Cette œuvre est un appel à l’autodiscipline et au contrôle, des valeurs qui trouvent un écho dans l’empire napoléonien, étant donné le culte voué à la gloire militaire et au service de l’État. Les deux fils de Sommariva font partie de l’armée de Napoléon; l’un meurt au combat. L’à-propos du sujet par rapport à l’actualité de l’époque n’échappera à personne.

La toile est plus complexe, toutefois, qu’elle le semble au premier abord. Les critiques du temps se montrent intrigués, s’interrogeant souvent sur l’état d’esprit du personnage central. Celui-ci est-il empêché de succomber à la tentation, ou l’a-t-il déjà fait? Si la Sagesse n’était pas là, serait-il capable de résister? Va-t-il abandonner sa belle endormie? Que se passera-t-il la prochaine fois qu’il sera placé devant semblable choix? Les critiques sont partagés, mais saluent l’équilibre délicat des émotions : le mélange de désir et de regrets exprimés par le jeune homme, et le déchirement qu’il doit ressentir.

Meynier invite son public à projeter ses propres émotions sur le personnage de l’Adolescence, la grande perplexité et subjectivité dans les réactions étant au cœur même de l’expérience de l’œuvre. L’artiste insiste également sur la beauté de l’Adolescence et de l’Amour, ce qui est nécessaire pour bien comprendre l’état d’esprit du jeune homme, mais aussi aller au-delà. En outre, Meynier invite les spectateurs à ne pas bouder leur plaisir devant la grande beauté du tableau, pour ne pas parler de ses connotations érotiques et sensuelles, qui reflètent les goûts de Sommariva.

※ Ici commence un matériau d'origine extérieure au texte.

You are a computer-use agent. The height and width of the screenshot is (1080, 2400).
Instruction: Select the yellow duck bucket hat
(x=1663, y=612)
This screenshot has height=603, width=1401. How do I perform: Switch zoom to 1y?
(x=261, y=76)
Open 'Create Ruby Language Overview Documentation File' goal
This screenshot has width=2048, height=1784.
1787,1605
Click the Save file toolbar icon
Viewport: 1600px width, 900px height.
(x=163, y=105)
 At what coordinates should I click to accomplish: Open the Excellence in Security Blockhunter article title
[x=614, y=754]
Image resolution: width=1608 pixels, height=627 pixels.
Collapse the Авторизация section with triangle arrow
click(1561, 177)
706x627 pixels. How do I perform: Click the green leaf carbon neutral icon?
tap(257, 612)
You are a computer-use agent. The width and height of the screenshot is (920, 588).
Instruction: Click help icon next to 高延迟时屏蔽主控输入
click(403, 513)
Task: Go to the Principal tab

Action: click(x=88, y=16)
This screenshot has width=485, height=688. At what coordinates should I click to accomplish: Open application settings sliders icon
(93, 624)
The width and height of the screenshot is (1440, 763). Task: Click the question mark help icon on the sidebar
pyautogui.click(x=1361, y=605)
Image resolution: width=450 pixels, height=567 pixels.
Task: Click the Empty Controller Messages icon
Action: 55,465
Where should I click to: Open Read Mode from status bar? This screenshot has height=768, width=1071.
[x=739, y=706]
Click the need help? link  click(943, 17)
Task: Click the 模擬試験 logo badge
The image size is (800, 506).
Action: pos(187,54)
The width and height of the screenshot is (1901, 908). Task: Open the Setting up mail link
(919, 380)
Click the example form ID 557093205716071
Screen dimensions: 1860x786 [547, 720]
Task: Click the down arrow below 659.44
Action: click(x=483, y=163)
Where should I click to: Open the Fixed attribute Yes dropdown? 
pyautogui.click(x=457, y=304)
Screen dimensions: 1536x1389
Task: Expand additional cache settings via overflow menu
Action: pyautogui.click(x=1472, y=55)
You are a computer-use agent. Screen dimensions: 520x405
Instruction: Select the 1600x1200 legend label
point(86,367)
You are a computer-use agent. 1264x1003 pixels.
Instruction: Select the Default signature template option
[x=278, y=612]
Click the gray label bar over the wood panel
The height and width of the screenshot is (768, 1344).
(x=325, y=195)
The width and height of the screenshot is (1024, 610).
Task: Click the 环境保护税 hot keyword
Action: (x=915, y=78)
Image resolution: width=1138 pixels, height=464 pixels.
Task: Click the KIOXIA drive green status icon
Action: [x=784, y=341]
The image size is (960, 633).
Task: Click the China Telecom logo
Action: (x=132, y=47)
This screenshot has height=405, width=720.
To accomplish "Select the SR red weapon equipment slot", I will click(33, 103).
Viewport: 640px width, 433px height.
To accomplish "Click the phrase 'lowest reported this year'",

Charles Meynier, La Sagesse préservant l’Adolescence des traits de l’Amour, 1810, huile sur toile, 242 x 206 cm. MBAC

Ce dernier s’avère un mécène aussi exigeant que généreux. S’il commande des toiles sur des sujets traditionnels et de grands thèmes, il appuie les interprétations nouvelles et éminemment personnelles. Les artistes intègrent donc souvent, quand ils travaillent pour Sommariva, un sens nouveau aux récits mythologiques et littéraires, et sans doute se sentent-ils encouragés à exprimer leurs propres centres d’intérêt, se sachant soutenus par le mécène.  

Sommariva meurt à Paris en 1826, à l’âge de 66 ans. Meynier, quant à lui, devient membre de l’Académie des beaux-arts en 1815, et en 1819, il est nommé professeur à l’École des beaux-arts. Il milite aussi activement pour la cause des femmes dans les arts, avec un cours qui leur est réservé, alors qu’on les empêche à l’époque de participer aux cours de dessin fréquentés par les hommes. Meynier décède à Paris en 1832, pendant une épidémie catastrophique de choléra, qui emporte 19 000 Parisiens en l’espace de six mois.

Bien que Meynier et Sommariva soient passablement oubliés après leur mort, à cause surtout d’une évolution dans les canons artistiques, ils sont aujourd’hui reconnus pour leur rôle central dans le mouvement néoclassique du début du XIXe siècle. Avant son achat par le MBAC, La Sagesse préservant l’Adolescence des traits de l’Amour a appartenu à différents collectionneurs, dont feu le danseur de ballet Rudolf Noureev, qui avait constitué une importante collection de tableaux néoclassiques à une époque où de telles œuvres étaient largement déconsidérées.

Restaurée récemment, la peinture est actuellement accrochée aux côtés d’une autre œuvre néoclassique remarquable, acquise par le MBAC en 2012. La Sagesse préservant l’Adolescence et l’inachevée L’Amour séduit l’Innocence, le Plaisir l’entraîne, le Repentir suit (1809), de Pierre-Paul Prud’hon, commandée par l’impératrice Joséphine et destinée à l’origine à être elle aussi exposée au Salon de Paris de 1810, se retrouvent finalement dans la même salle plus de 200 ans plus tard.

La Sagesse préservant l’Adolescence des traits de l’Amour, de Charles Meynier, est exposée de manière permanente dans la salle C209 du Musée des beaux-arts du Canada.